First there was the theft of water from the Murray-Darling Basin by corporations and a few shonky primary producers, now we have business “entrepreneurs” wanting our beaches.

A few weeks back the Charles Sturt Council which covers the Adelaide seaside suburb of Henley Beach made a decision to introduce paid street parking.
 
Henley Beach is a popular beach which is utilised by the local community and the broader Adelaide population for family leisure activities year round. It is especially popular in summer where people can take their family for some reprieve from the scorching Adelaide temperatures. It is one of the few remaining inexpensive family days out.
 
The decision to introduce paid parking met with stiff community opposition in the form of a well-supported petition and public protest. The council has now been forced to reverse its decision.
 
Two years ago, extensive and expensive ($8.4m) redevelopment and landscaping works were completed at Henley Square, next to the beach. One could argue that it looks nicer than before but quite frankly it was pretty good as it was, and no significant functionality has been added. One could question the need for such a project, given other priorities that must be met by councils.
What it has done, is make the area appear “trendier”. But why change the area in this direction?
 
In the struggle against paid parking, it came to light that a group of local business people linked to the Henley Beach Business Association have been making plans to turn Henley Beach into a Riviera style facility.
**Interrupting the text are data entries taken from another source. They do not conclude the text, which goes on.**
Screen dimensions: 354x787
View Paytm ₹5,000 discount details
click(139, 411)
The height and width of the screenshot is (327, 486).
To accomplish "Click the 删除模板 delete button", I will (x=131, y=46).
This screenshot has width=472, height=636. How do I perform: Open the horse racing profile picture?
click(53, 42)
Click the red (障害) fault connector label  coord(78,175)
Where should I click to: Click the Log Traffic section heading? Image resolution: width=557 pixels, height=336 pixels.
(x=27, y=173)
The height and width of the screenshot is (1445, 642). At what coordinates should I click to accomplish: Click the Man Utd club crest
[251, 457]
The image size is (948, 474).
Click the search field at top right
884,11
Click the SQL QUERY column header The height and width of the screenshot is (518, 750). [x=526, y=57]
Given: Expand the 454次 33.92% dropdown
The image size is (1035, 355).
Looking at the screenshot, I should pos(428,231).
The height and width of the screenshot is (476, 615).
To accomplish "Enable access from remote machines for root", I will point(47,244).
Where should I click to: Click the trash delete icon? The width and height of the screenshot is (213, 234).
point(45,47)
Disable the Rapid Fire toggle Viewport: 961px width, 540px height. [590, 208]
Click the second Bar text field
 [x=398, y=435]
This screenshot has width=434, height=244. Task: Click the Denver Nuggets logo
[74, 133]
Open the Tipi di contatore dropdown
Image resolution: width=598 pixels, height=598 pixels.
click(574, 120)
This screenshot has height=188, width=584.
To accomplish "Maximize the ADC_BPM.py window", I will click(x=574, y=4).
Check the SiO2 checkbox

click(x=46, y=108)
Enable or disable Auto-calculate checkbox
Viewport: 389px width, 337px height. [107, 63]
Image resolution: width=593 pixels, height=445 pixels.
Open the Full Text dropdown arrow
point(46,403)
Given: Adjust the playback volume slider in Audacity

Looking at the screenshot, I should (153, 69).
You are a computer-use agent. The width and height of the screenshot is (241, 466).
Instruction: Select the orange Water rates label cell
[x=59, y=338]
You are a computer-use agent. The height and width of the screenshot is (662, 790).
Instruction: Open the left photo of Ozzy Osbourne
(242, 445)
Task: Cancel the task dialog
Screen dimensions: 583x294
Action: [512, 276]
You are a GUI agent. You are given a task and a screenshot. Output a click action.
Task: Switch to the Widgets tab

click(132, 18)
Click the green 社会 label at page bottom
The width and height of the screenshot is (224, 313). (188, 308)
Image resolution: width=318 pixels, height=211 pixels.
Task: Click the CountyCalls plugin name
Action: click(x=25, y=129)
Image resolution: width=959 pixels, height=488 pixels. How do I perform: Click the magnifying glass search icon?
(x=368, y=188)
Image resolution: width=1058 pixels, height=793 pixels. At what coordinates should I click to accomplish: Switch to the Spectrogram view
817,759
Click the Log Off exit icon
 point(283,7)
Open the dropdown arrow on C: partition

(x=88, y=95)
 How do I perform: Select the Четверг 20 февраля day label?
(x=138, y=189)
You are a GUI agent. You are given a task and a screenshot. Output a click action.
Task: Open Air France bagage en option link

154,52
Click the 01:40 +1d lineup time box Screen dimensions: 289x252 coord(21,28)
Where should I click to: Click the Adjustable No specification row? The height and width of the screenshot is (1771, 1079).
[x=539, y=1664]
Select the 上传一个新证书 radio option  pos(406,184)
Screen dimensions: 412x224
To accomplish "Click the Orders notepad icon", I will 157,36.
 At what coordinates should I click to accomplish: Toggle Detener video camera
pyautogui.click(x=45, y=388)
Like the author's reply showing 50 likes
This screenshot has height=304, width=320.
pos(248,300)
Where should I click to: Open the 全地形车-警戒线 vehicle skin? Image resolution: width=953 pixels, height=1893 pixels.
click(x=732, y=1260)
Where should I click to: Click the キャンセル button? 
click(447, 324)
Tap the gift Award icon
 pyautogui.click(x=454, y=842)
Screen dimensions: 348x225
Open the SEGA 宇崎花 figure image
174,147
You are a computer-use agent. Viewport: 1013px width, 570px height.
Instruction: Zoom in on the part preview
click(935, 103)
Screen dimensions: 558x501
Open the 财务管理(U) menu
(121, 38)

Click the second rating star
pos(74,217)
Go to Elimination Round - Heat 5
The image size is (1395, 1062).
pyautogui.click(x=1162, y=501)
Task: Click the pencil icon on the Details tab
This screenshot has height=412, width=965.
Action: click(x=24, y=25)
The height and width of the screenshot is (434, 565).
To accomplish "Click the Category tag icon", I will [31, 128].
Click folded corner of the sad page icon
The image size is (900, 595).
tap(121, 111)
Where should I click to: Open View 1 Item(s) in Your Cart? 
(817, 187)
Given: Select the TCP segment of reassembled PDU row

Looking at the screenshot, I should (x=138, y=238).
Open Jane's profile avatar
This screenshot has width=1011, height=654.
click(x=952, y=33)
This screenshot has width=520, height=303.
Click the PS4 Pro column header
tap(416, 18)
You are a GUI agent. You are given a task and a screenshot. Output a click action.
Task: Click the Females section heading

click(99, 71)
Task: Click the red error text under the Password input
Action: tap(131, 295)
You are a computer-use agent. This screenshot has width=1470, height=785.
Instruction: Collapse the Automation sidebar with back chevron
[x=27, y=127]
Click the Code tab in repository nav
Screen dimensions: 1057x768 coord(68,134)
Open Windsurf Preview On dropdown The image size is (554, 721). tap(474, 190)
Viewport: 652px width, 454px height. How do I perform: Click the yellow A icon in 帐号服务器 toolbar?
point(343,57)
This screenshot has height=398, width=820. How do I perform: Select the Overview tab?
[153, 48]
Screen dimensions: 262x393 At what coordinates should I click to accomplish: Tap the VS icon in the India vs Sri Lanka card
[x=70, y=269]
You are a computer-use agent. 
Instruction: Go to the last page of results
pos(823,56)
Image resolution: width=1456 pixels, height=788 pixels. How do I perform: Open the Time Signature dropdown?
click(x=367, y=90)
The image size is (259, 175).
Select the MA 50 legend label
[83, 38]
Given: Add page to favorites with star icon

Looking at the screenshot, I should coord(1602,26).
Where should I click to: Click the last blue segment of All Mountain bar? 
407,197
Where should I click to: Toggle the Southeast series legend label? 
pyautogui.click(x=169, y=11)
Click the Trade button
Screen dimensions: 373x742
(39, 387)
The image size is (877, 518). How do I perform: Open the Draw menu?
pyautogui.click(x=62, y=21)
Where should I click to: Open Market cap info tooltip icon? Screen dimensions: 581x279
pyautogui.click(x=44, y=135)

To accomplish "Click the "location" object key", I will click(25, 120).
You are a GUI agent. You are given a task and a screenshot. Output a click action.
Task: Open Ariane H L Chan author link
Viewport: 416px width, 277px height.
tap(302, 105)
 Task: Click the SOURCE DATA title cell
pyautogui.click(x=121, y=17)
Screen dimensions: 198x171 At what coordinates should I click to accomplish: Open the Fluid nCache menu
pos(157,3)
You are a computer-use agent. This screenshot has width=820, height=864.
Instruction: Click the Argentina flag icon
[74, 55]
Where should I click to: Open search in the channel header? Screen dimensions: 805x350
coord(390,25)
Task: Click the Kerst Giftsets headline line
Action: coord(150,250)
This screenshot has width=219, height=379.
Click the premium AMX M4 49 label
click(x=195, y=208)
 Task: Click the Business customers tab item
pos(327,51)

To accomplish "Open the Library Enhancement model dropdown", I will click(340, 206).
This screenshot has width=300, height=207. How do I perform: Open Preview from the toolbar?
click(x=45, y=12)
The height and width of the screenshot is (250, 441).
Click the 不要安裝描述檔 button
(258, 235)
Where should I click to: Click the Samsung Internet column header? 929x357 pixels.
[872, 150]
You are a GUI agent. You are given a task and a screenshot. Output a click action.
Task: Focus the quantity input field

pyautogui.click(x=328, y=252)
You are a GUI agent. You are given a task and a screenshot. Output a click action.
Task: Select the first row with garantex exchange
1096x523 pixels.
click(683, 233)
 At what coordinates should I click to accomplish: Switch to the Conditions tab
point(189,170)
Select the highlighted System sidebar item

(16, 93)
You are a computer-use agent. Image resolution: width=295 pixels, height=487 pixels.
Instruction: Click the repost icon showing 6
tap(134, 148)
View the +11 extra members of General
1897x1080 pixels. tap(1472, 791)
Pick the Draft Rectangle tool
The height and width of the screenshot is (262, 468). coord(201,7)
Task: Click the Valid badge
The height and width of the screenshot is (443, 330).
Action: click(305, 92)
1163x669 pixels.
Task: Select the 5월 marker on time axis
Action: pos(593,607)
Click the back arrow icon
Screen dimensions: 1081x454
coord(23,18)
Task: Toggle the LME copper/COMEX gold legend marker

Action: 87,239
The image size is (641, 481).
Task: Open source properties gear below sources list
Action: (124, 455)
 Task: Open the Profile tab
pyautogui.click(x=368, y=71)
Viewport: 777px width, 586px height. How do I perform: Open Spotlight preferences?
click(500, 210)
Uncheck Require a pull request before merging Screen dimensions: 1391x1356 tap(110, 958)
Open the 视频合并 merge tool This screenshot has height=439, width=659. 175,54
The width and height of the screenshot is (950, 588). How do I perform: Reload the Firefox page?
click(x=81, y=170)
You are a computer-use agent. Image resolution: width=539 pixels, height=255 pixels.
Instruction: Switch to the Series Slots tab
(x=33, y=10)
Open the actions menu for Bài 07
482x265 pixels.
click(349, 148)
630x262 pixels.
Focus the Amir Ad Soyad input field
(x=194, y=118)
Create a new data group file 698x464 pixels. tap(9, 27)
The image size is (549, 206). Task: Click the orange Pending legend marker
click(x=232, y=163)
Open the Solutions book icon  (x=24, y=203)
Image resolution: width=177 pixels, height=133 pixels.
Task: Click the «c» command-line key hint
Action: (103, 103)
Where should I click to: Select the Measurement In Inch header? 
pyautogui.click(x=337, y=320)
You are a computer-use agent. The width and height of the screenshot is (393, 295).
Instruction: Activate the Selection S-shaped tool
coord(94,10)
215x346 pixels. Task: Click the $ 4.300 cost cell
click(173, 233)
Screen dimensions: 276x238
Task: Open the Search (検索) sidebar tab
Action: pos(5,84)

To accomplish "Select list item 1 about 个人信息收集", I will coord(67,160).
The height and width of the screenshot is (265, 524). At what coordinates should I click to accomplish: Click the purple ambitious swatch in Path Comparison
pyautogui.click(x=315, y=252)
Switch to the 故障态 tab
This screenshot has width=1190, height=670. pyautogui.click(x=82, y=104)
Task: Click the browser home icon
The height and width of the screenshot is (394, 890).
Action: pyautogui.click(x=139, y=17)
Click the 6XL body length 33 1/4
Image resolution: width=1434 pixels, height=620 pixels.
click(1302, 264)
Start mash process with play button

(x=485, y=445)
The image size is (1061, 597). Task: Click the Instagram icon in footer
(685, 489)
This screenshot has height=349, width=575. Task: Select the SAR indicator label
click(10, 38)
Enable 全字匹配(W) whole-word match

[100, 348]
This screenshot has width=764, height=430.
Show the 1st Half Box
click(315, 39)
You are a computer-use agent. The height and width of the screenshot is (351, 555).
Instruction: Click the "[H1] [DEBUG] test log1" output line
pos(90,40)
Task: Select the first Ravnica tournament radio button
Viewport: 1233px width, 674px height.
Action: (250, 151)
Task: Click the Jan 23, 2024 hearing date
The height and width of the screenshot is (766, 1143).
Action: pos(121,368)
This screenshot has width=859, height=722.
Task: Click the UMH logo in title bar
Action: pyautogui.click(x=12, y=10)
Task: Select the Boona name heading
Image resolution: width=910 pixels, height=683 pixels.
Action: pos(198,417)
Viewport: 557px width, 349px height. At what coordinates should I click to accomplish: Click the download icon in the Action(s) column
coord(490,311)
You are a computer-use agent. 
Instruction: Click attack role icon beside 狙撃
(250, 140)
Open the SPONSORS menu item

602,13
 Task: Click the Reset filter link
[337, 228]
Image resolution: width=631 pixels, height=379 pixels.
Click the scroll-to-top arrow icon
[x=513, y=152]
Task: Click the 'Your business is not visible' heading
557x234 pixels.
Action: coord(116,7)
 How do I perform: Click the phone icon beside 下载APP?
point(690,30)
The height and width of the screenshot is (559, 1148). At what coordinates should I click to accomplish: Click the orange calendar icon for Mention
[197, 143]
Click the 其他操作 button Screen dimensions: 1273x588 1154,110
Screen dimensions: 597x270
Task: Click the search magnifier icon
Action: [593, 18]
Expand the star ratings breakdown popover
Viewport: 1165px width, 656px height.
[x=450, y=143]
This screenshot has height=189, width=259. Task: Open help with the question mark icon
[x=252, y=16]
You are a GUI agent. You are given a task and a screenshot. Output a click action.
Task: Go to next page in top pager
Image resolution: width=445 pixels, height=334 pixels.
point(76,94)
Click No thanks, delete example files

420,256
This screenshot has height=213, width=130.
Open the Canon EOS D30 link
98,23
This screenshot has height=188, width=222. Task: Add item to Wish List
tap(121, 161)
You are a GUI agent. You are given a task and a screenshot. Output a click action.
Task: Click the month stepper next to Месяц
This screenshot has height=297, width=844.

It would only involve the rental of beach chairs, nothing more they said. No one believes this, and is seen by those with any foresight as a foot in the door to eventually make the beach an exclusive area.
 
This would mean paying to use the beach. It is strongly suggestive that the changes to parking and the seaside remodelling were part of the process of introducing this obscene idea by stealth, rather than outright.
 
A day at the beach is part of the fabric of the Australian lifestyle for ordinary Australians. The notion of paying to use something provided freely by nature and which has been traditionally seen as a public facility is the antithesis to the Australian way of life.
 
It might appear a bit trivial to write about such a seemingly minor issue as a day at the beach in a publication such as this when there are bigger concerns, such as housing affordability, wages and democratic rights. However it is related to this bigger picture.
 
As capitalism becomes more desperate in its search for sources of profit, it invariably leads to the expropriation of more and more of the things that we take for granted.
 
Take for example, the introduction of road tolls in parts of Australia in relatively recent years. This is criminal. Ordinary Australians pay their taxes, it should be a basic right that road use be free. We are paying road tolls because corporations do not pay their fair share of taxes, resulting in insufficient public funds to build infrastructure. The money collected from road tolls ends up in the coffers of these very same corporations.
 
Surely, having paid our taxes and after a day’s/week’s work we are entitled to unwind at the beach with our families without having to pay for it. Next we will be expected to wave our credit card each time we want to use the toilet in our homes. Better not give the capitalists more ideas!
 
This raises the question of what are the Australian values on which Malcolm Tamebull wants to test applicants for Australian residency? Perhaps there could be a postal survey on what working Australians consider to be Australian values! Business “entrepreneurs” can then sit the Australian values test and if they fail, they will be deported.
 
If a beach-use toll is introduced at one beach, it will only be a matter of time before this is duplicated in other parts of Australia. Worse still, it would not be beyond the realm of possibility for big capital to want control rights over our beaches.
 
Just as the community defeated the introduction of paid parking at Henley Beach, so will community action lay to rest any attempts to make a beach-use toll fly.
 
The people united will never be defeated.